It turns out that the Macedonian general Alexander, “The Great” to history, spent three years trying to pacify the same stony soil we currently are fighting over. He didn’t succeed, either, and in the end left “fully a fifth of his army... to keep the country from reverting to insurgency,” according to an historical note at the beginning of the novel.
Alexander extricated himself by making an alliance with a powerful warlord and taking as wife the warlord’s daughter. Alexander’s forts stretched over the land, but despite victories, Alexander never permanently subdued the region. He was forced to fight a tribal, guerrilla war against insurgents who would not join in traditional battles. The brutal and mysterious terrain, as always, favored local inhabitants.
“The Afghan Campaign” tells this story through the adventures of several of Alexander’s soldiers, and in the process we learn about the people of what is now Afghanistan and Turkmenistan.

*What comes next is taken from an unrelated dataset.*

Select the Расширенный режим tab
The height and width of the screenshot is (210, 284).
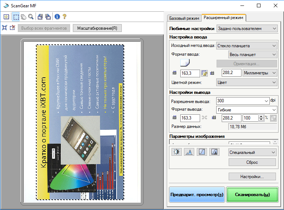point(224,17)
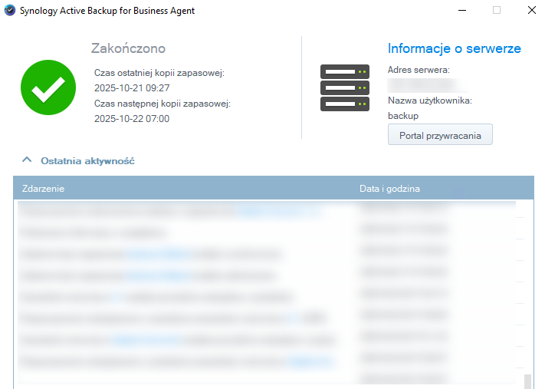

The tale is chillingly similar to what the US is trying to do now, and what Britain, the Soviet Union, and others failed to do.
If you’d like a ground level view of how tribal life and warfare really works, look no farther than “The Afghan Campaign.” It’s set more than 2,300 years ago, but it’s fresh as a wound, and no more comfortable.
NOTES:
The Toronto news story...
For more details about the Human Library http://humanlibrary.org/
The Slate magazine...
“The Afghan Campaign” by Steven Pressfield. Broadway Books paperback $14.95. ISBN 0767922387.
Meet the author and his blogs...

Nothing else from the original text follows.